Mr Comyn said he expected lower household spending to be enough to shrink the economy later this year.

“These cash rate increases are going to have, and will continue to have, a pretty pronounced effect on the economy,” he said.

“We believe this will lead to a contraction over the rest of the year.”

He added that the CBA did not expect Australia to fall into recession, often defined as two consecutive quarters of economic contraction.

“There’s definitely a risk of that happening if inflation isn’t brought under control fast enough,” he said.

“We are looking for the first signs of stress. We are not seeing it yet.”

However, the Commonwealth Bank boss is less optimistic about the global economic outlook.

“We see the Australian economy in a much better position,” he said.

“We expect recessions in the US, UK and Europe.

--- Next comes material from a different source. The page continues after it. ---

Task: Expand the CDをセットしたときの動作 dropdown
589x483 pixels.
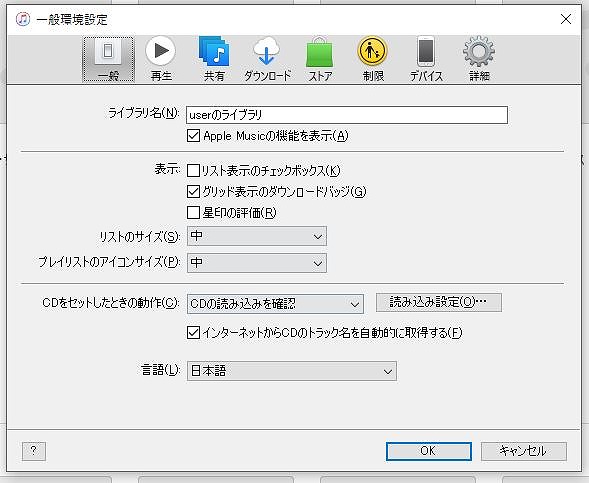Action: (275, 303)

We don’t think that’s the likely outcome in Australia.”

Borrowers generally “very well placed”

CBA expressed confidence that its customers will be able to maintain their repayments in the face of rapidly rising interest rates and a slowing economy.

Mr Comyn said most of the bank’s customers are “very well placed”.

“The economy is in a very strong position with full employment, in particular, but we recognize that this uncertainty and the rising rate environment is putting additional pressure on our clients.”

The ABC said two-thirds of its customers had direct debits above their required minimum repayments at the current level of interest rates, although that would drop to a quarter if the cash rate hit the peak predicted by the ABC of 2.6%.

The bank also noted that more than a third of its mortgage customers were at least two years ahead of their repayments, with about half at least three months ahead.

However, 22 percent only pay just in time, while another 15 percent are less than a month in advance.

CBA economists predict home prices will fall at least 15% from peak to trough, largely because rising interest rates reduce borrowing capacity.

Most households can only borrow roughly the same amount or less than in 2016, while property investors have seen their ability to borrow reduced.

Commonwealth Bank shareholders will receive a final dividend of $2.10 per share, bringing the bank’s annual payout to $3.85.